Olhando pela janela do avião, a única coisa que eu vejo é uma densa névoa branca que, segundo o comandante da nave, poderá provocar turbulências médias durante o vôo.

Confesso que não faço a mínima questão de descobrir a intensidade das fortes. Os avisos para manter os cintos apertados continuam acesos e a expressão da aeromoça sentada a minha frente, na entrada do avião, não é das mais confortantes. Nunca tive medo de avião. Mas graças à mídia, não paro de pensar em Lost e na possibilidade infeliz de algum outro avião se chocar contra o meu. Diga-se de passagem, antes da decolagem foi anunciado que o vôo atrasaria em virtude do grande tráfego pelas bandas de Curitiba. Putz, já pensou ser atingido por um avião transportando um time do Paraná? Fora o Atlético Paranaense, todos se encontram na segunda divisão, o que seria uma vergonha. Nenhum craque no time, nenhum motivo para uma grande repercussão. Mas ah, esqueci que a Ana Hickmann está no mesmo vôo que eu, isso sim daria notícia.

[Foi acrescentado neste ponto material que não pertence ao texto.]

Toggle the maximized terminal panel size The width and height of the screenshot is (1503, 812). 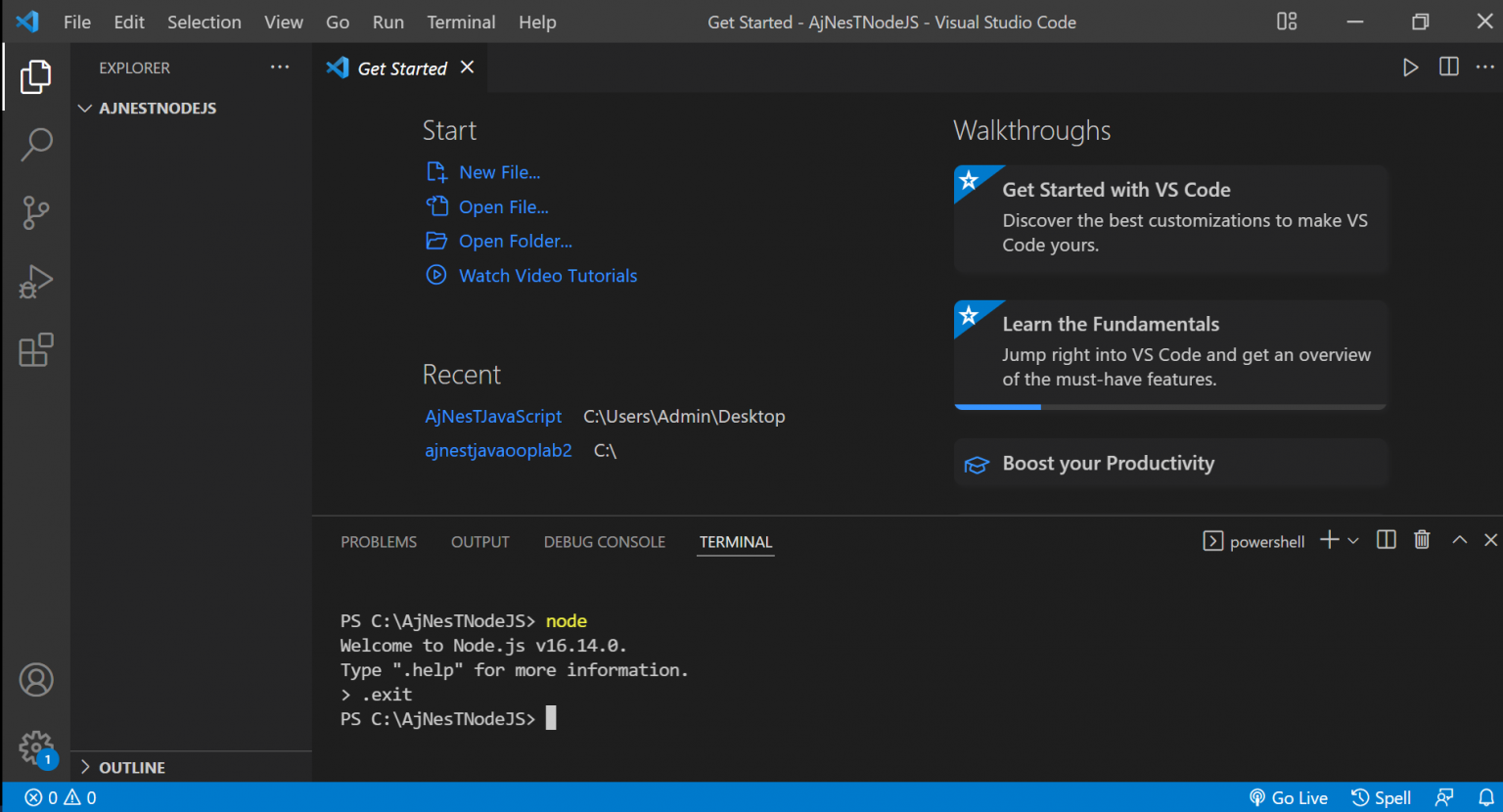1459,540
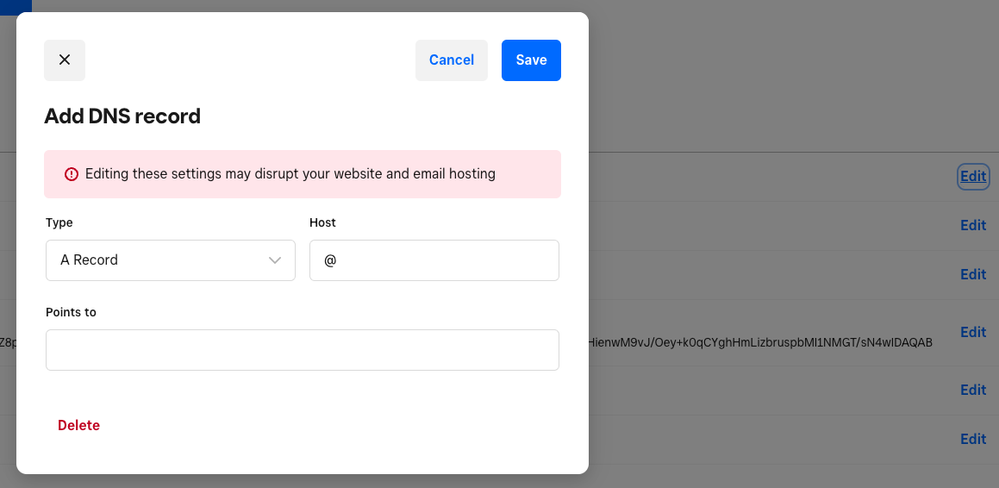
Task: Focus the Host input field
Action: pos(434,260)
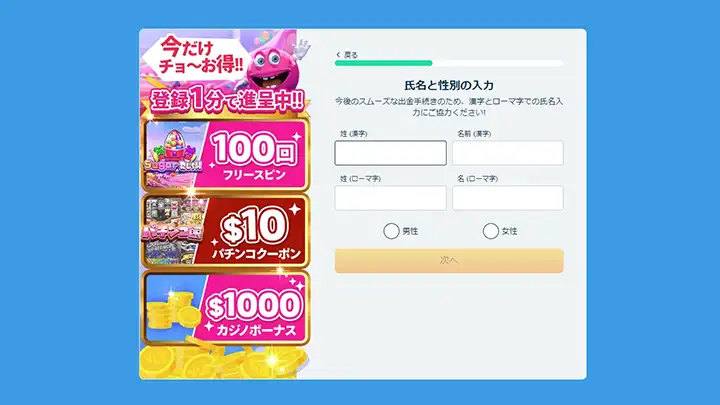
Task: Focus the 姓 (漢字) input field
Action: (390, 153)
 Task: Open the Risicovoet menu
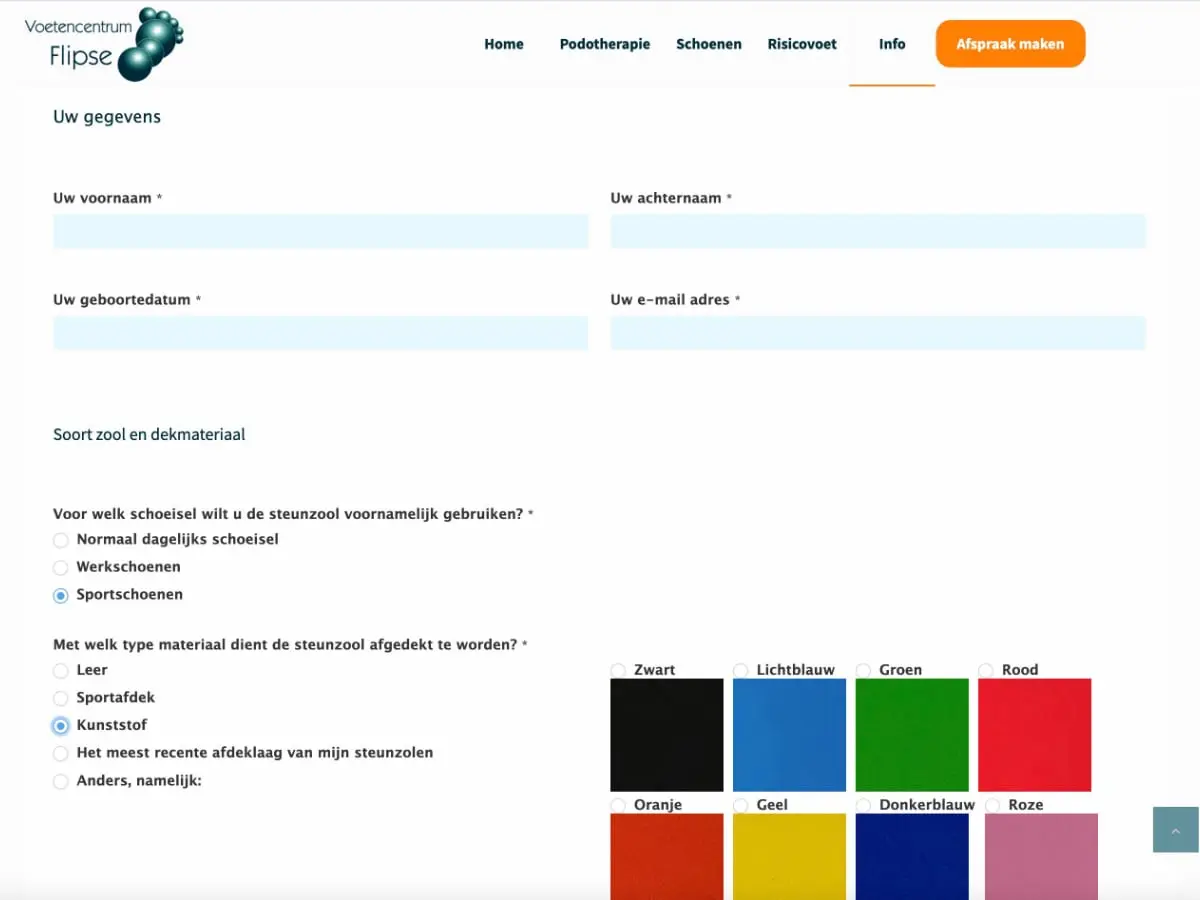802,44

Quando criança, achava que em uma queda, se desse um pulinho pouco antes do elevador, avião ou qualquer outra coisa na qual estivesse dentro, poderia me safar de sofrer com o impacto da gravidade. Na verdade, nunca passei por uma situação que precisasse testar essa teoria, que depois de alguns anos e uma faculdade, começo a considerar meio furada, já que muito provavelmente acabaria sendo atingida por alguma gorda voando sem rumo pela aeronave.

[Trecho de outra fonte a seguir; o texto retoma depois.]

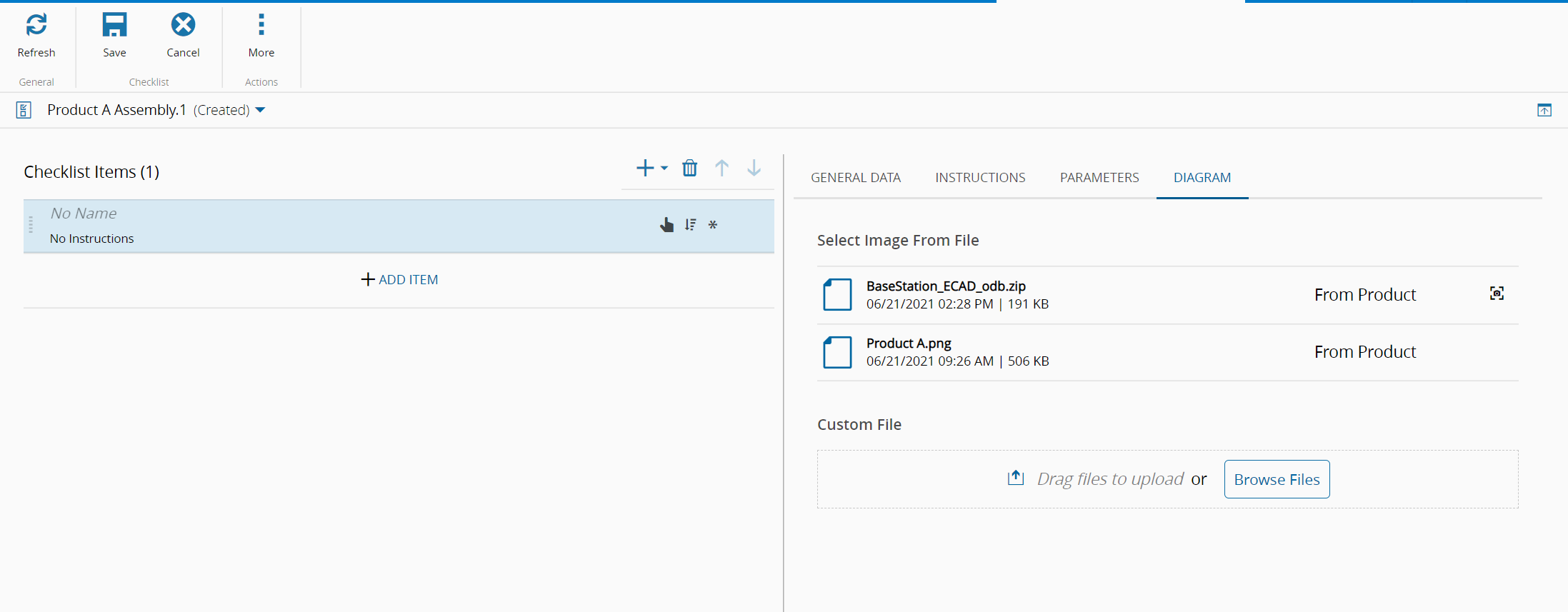
Task: Click the Refresh icon in toolbar
Action: pyautogui.click(x=36, y=25)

Estou indo para São Paulo participar de uma reunião, coisas de publicitário. Vou lá, com um tênis colorido e o cabelo embolado, falo alguma meia dúzia de maluquices e ganho o cliente. Parece absurdo? Também acho. Mas por incrível que pareça, muitas vezes acaba funcionando. Alguns empresários sustentam o estigma de que profissionais de criação devem ser loucos para serem competentes. Estereótipos a parte, não consigo parar de pensar em Lost. Acabo de identificar, na poltrona ao lado, um velho careca IGUAL ao Locke. MEDO. Um janotinha duas poltronas a frente lembra o Jack. Se for médico, pelo menos teremos alguém para fazer torniquetes e suturas. Corro o olho pelo corredor e percebo um casal oriental mais pro fundo do avião. É nesse momento que eu vou ficando apavorado. A turbulência aumenta e eu começo a me arrepender de ter aceitado um sanduíche embutido de mortadela oferecido pela aeromoça que lembra a Pam Grier – sim, em Jackie Browm, óbvio. O comandante anuncia que a tal névoa se trata de uma frente fria. Fria e violenta.

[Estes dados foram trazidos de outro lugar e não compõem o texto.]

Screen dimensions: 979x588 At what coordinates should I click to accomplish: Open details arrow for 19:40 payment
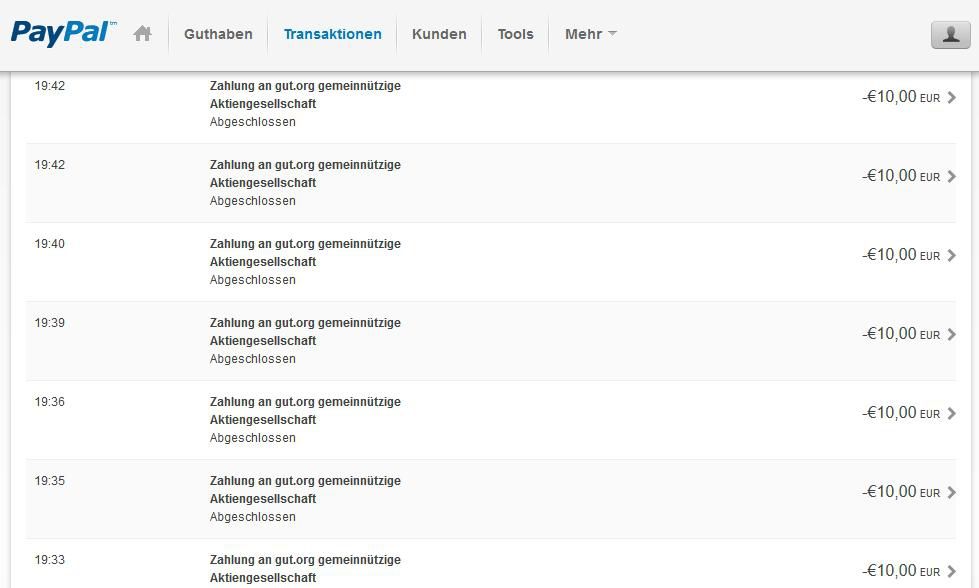tap(952, 255)
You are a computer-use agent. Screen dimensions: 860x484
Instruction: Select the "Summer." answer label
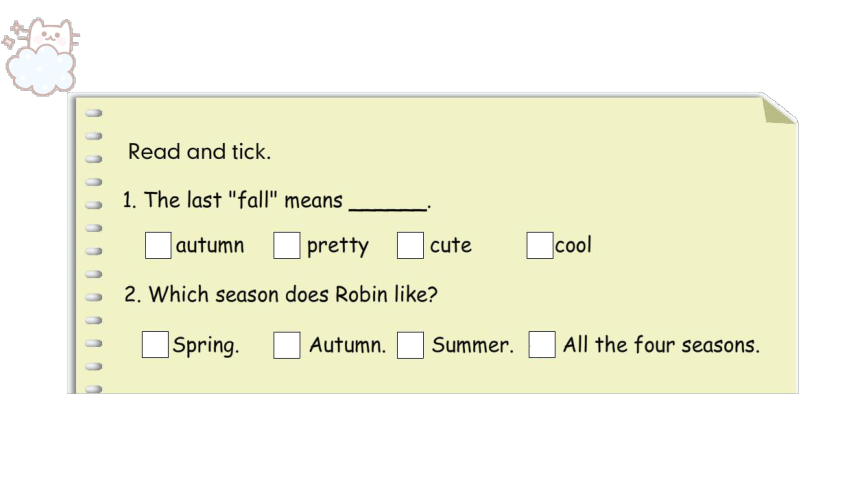473,345
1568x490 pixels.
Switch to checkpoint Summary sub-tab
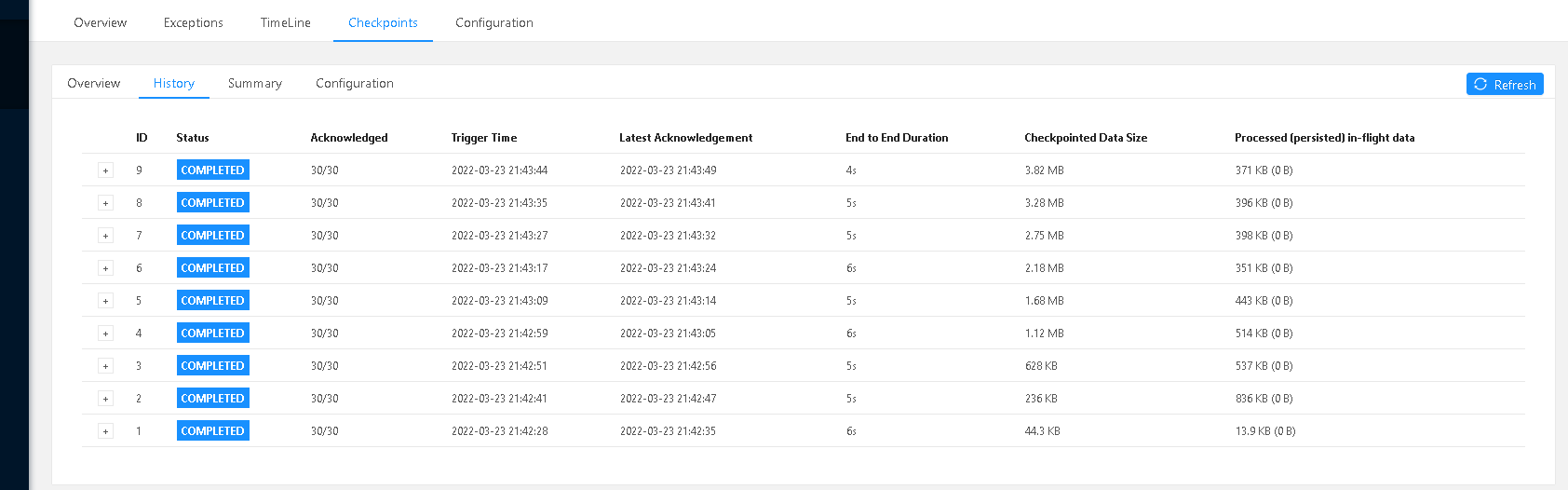pyautogui.click(x=255, y=83)
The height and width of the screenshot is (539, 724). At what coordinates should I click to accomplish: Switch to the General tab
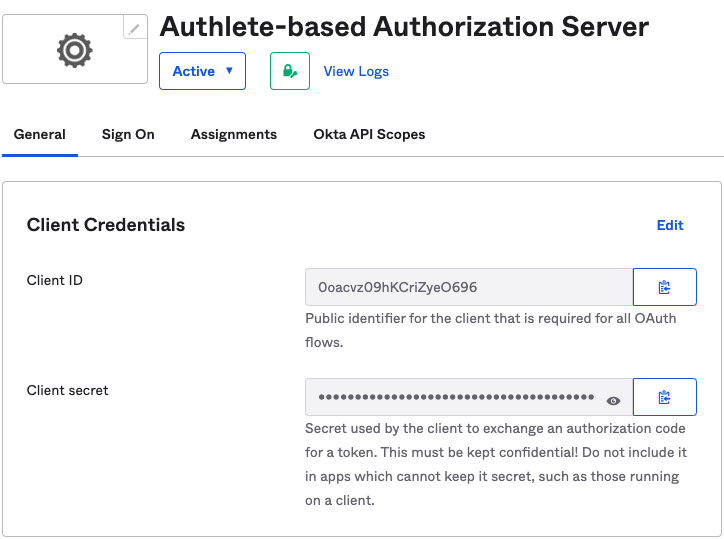pos(40,134)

Bom, depois de 1h20 de estômago embrulhado, finalmente o avião pousa em Congonhas. Ufa, não foi dessa vez. Se fosse pra cair, que pelo menos isso acontece em alguma praia de Santa Catarina. Cair no interior de São Paulo não deve ser muito legal, não. Imagina cair ao lado de um rodeio? Bom, talvez acertássemos o ônibus do Bruno e Marrone. Não, melhor não. Ficar perdido em um rodeio não deve ser legal.

Desembarque. Bagagens na esteira A. Corredores sem fim no aeroporto. Táxi. Trânsito tipicamente paulistano. Papo sobre o tempo com o motorista. Ele descobre que eu sou gaúcho depois de um BAH. Papo sobre gaúchas com o motorista. Sim, sim, tem bastante mulher bonita lá. Sim, sim, em qualquer lugar. Lá em casa tem duas, só pra tu ter uma idéia. Jardins. Conhecer os colegas de São Paulo. Sento em frente ao computador pra falar com o pessoal de Porto Alegre.

Olho pela janela e a única que eu vejo é uma densa névoa cinza que paira sobre a 9 de Julho. É, do começo ao fim, São Paulo é assim. E eu continuo pensando em Lost, porque ainda tem a viagem de volta. Vou lá comprar um pára-quedas na 25 de Março e já volto.